Re: [ceph-users] OSD's keep crasching after clusterreboot

2019-08-08 Thread Ansgar Jazdzewski
We got our OSD's back

Since we removed the EC-Pool (cephfs.data) we had to figure out how to
remove the PG from teh Offline OSD and hier is how we did it.

remove cehfs, remove cache layer, remove pools:
#ceph mds fail 0
#ceph fs rm cephfs --yes-i-really-mean-it
#ceph osd tier remove-overlay cephfs.data
there is now (or already was) no overlay for 'cephfs.data'
#ceph osd tier remove cephfs.data cephfs.cache
pool 'cephfs.cache' is now (or already was) not a tier of 'cephfs.data'
#ceph tell mon.\* injectargs '--mon-allow-pool-delete=true'
#ceph osd pool delete cephfs.cache cephfs.cache --yes-i-really-really-mean-it
pool 'cephfs.cache' removed
#ceph osd pool delete cephfs.data cephfs.data --yes-i-really-really-mean-it
pool 'cephfs.data' removed
#ceph osd pool delete cephfs.metadata cephfs.metadata
--yes-i-really-really-mean-it
pool 'cephfs.metadata' removed

remove placement groups of pool 23 (cephfs.data) from all offline OSDs:
DATAPATH=/var/lib/ceph/osd/ceph-${OSD}
a=`ceph-objectstore-tool --data-path ${DATAPATH} --op list-pgs | grep "^23\."`
for i in $a; do
  echo "INFO: removing ${i} from OSD ${OSD}"
  ceph-objectstore-tool --data-path ${DATAPATH} --pgid ${i} --op remove --force
done

since we now had removed our cephfs we still not know if we could have
solved it without data loss by upgrading to nautilus.

Dataset excerpt
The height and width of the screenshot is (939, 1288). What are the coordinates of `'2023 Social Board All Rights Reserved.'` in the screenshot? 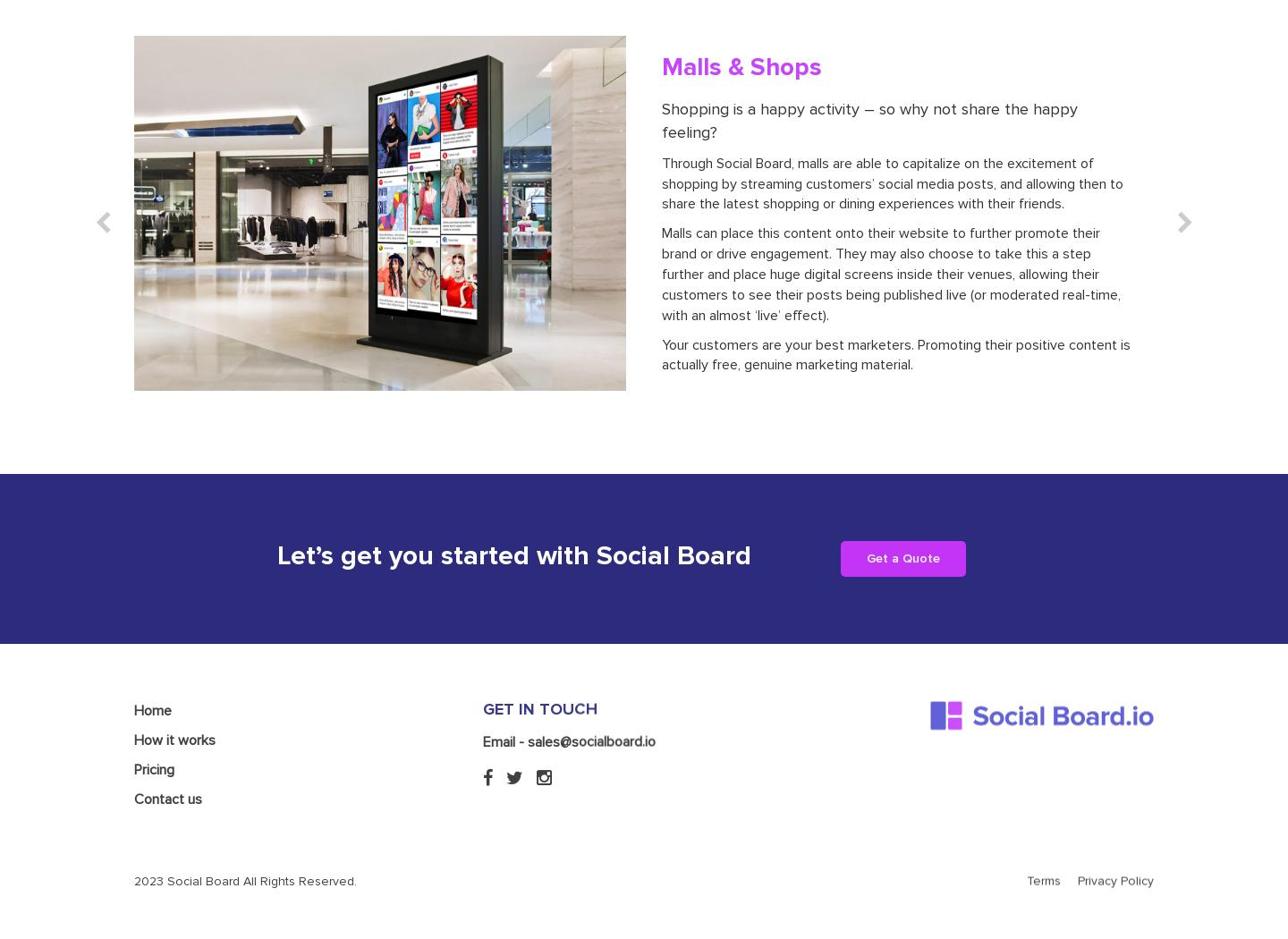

What you will do
1 > Return the stretch of the Ceph recovery post from "remove placement groups" through "upgrading to nautilus.", copied word for word.
2 > Resume the Ceph recovery post, writing on from its last sentence.
The lines after the Ceph recovery post have no role in this work.

Responses to the tasks
1 >
remove placement groups of pool 23 (cephfs.data) from all offline OSDs:
DATAPATH=/var/lib/ceph/osd/ceph-${OSD}
a=`ceph-objectstore-tool --data-path ${DATAPATH} --op list-pgs | grep "^23\."`
for i in $a; do
  echo "INFO: removing ${i} from OSD ${OSD}"
  ceph-objectstore-tool --data-path ${DATAPATH} --pgid ${i} --op remove --force
done

since we now had removed our cephfs we still not know if we could have
solved it without data loss by upgrading to nautilus.

2 >
Have a nice Weekend,
Ansgar

Am Mi., 7. Aug. 2019 um 17:03 Uhr schrieb Ansgar Jazdzewski
:
>
> another update,
>
> we now took the more destructive route and removed the cephfs pools
> (lucky we had only test date in the filesystem)
> Our hope was that within the startup-process the osd will delete the
> no longer needed PG, But this is NOT the Case.
>
> So we are still have the same issue the only difference is that the PG
> does not belong to a pool anymore.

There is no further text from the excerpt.